Steeltown, USSR: Soviet Society in the Gorbachev Era

By Stephen Kotkin | Go to book overview

CHAPTER SIX

A Stalin Mausoleum:
The Past in the Present

It was, as the Russians say, no accident that in the historical novel Children of the Arbat (written in 1967, published in late 1987), one of the first literary works to come out of the drawer and sec the light of day under glasnost, Anatolii Rybakov chose to sketch a portrait of the 1930s by contrasting developments in Moscow with those of a far-off five-year-plan construction site.

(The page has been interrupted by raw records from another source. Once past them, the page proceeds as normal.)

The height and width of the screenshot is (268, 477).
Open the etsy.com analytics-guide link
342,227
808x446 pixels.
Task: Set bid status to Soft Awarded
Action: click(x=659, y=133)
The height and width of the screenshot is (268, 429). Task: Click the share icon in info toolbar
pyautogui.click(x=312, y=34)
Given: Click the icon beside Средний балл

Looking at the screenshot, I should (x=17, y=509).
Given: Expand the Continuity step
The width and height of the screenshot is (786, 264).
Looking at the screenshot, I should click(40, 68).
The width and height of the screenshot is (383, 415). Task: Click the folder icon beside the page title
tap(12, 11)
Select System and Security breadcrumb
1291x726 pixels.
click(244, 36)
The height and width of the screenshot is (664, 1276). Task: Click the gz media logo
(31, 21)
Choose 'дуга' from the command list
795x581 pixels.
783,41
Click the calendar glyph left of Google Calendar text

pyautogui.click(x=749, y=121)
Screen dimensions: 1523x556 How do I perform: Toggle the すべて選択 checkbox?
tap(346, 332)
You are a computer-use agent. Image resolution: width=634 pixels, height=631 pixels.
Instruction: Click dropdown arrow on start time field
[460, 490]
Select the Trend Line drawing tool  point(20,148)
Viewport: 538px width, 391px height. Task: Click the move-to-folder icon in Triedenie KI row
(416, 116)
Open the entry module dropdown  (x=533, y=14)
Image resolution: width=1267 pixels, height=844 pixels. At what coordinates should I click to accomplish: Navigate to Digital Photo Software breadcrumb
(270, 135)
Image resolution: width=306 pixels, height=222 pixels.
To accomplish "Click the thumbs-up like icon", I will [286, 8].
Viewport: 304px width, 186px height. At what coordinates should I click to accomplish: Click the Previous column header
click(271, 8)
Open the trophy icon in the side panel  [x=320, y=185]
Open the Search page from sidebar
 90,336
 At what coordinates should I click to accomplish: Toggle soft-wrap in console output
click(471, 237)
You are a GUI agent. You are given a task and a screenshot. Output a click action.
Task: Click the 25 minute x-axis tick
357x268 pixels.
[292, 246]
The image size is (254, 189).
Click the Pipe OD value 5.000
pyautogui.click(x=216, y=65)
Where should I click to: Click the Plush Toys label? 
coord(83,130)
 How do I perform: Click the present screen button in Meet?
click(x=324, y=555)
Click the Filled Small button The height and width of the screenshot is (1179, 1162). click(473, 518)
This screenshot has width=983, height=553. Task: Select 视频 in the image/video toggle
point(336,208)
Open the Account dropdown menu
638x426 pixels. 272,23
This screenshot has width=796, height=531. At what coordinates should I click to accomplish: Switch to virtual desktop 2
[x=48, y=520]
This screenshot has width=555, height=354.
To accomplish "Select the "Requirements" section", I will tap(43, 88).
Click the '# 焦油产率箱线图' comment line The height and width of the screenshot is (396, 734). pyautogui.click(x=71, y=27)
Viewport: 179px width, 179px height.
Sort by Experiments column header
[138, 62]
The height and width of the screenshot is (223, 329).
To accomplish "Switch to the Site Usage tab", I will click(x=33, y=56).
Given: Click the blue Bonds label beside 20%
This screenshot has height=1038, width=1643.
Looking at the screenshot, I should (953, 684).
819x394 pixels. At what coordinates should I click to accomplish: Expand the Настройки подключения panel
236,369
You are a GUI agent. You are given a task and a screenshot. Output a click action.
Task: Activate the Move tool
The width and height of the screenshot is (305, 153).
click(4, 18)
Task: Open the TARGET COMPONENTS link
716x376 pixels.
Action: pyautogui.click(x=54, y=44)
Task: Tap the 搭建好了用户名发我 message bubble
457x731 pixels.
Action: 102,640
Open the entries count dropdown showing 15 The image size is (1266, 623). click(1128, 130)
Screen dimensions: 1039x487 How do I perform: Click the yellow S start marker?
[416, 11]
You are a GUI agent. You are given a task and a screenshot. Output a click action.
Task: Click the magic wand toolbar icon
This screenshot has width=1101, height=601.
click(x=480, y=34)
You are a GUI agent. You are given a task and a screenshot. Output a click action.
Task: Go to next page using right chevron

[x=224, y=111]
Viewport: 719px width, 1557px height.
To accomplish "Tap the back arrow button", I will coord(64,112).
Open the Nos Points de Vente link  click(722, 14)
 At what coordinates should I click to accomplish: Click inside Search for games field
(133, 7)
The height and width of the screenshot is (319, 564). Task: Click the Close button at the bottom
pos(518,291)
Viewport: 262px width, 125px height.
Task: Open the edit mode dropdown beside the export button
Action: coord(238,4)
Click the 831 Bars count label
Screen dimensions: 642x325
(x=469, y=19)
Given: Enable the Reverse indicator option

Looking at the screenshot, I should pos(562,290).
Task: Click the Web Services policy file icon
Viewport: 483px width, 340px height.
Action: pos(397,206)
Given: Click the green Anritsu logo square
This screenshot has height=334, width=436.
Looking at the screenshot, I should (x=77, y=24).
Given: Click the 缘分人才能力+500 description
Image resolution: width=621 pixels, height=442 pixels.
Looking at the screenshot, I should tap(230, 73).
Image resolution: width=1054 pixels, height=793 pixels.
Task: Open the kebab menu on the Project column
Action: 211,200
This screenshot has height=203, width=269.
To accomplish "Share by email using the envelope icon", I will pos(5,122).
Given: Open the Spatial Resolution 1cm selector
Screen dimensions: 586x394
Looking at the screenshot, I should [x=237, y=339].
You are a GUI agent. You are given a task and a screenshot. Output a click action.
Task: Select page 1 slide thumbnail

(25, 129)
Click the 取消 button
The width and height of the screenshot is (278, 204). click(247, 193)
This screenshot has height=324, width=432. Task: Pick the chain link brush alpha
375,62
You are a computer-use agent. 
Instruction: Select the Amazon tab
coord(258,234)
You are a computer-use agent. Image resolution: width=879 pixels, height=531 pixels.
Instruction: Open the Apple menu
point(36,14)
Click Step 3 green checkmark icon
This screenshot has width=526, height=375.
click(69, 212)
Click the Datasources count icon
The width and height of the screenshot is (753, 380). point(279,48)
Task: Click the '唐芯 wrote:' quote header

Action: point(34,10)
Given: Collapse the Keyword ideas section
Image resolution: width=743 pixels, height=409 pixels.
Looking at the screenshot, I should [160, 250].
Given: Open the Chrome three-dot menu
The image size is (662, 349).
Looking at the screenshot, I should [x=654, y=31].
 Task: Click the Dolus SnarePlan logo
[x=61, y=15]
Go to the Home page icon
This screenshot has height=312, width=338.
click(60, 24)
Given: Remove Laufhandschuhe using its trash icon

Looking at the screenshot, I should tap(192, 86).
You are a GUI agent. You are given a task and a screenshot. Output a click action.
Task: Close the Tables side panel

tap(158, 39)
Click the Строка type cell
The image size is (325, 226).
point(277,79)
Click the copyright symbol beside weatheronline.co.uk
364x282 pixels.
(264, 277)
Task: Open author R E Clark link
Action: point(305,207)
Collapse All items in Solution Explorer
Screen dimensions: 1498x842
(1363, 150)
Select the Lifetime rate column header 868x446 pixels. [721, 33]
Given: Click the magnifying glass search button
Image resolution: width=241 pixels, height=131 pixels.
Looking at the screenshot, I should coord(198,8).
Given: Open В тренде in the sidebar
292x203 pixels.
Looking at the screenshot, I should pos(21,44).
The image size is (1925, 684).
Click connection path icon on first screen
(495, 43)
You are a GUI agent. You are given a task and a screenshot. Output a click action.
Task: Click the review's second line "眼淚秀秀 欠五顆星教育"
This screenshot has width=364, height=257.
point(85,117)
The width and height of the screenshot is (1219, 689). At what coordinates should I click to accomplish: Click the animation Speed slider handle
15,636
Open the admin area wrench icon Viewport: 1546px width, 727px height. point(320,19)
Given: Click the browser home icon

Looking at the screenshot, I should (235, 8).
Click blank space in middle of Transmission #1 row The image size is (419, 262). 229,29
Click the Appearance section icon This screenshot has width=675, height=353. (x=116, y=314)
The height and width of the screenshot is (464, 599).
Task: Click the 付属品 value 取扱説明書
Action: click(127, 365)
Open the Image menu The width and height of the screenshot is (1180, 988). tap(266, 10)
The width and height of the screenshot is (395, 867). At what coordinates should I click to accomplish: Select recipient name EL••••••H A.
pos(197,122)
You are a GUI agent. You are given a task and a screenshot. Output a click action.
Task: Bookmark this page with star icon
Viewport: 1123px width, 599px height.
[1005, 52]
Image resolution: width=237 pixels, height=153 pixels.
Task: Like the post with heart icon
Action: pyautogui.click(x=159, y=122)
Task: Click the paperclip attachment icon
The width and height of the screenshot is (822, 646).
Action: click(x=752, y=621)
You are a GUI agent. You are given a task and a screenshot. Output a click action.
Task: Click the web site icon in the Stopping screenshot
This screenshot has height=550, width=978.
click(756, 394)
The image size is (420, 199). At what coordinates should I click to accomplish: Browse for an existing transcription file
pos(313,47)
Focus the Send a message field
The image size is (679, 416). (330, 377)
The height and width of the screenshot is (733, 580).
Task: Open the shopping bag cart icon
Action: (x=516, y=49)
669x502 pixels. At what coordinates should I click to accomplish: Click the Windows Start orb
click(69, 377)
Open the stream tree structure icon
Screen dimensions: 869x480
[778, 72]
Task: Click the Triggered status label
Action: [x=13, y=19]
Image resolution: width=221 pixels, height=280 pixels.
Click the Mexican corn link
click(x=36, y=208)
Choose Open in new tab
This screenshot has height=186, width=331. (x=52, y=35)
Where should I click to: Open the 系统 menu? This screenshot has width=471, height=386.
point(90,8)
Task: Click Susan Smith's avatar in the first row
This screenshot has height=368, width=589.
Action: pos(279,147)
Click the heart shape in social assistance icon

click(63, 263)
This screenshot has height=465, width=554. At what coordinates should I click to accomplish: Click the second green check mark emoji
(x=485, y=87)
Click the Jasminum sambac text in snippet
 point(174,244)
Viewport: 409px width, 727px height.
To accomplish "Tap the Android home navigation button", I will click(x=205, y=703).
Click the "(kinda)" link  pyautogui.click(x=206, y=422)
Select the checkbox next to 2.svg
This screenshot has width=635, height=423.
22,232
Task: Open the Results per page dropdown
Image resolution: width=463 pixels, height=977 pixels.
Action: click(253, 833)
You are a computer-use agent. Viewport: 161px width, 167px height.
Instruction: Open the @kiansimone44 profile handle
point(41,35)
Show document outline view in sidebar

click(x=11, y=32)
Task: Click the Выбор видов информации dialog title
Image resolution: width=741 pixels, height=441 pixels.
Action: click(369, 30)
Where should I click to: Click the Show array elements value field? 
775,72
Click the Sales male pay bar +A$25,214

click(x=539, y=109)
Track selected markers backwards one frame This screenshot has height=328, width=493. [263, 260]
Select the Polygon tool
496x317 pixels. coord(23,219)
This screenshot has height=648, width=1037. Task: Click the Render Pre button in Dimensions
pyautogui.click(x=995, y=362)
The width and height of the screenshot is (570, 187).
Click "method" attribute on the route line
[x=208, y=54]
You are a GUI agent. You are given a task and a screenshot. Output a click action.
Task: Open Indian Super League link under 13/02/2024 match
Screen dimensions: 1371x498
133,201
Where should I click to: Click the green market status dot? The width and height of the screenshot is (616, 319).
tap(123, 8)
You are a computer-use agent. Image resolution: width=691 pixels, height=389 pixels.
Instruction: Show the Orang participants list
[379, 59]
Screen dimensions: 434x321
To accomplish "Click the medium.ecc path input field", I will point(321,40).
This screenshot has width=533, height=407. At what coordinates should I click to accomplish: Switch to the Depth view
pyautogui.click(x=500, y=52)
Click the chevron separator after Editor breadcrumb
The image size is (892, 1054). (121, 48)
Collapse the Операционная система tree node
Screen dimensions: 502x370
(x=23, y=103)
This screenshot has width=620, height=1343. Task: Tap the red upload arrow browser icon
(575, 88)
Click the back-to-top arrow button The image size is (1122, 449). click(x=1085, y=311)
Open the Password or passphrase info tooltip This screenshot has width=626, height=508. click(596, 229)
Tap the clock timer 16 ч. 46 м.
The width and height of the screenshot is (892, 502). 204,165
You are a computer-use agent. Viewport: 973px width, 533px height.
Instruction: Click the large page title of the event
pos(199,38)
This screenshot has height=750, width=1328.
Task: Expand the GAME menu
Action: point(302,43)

Nor was it by chance that Rybakov modeled his fictional Stalin-era steel plant on Magnitogorsk.

Set in the period between September 1933 and December 1934, when the Leningrad party boss Sergei Kirov was assassinated under mysterious circumstances that point to Stalin’s involvement, the novel revolves around the life of a young man, Sasha Pankratov, and his peers. Residents of the same apartment building in an exclusive central district of Moscow on a street called “the Arbat,” the children come of age in the heady era of socialist construction, just before the onset of the great terror.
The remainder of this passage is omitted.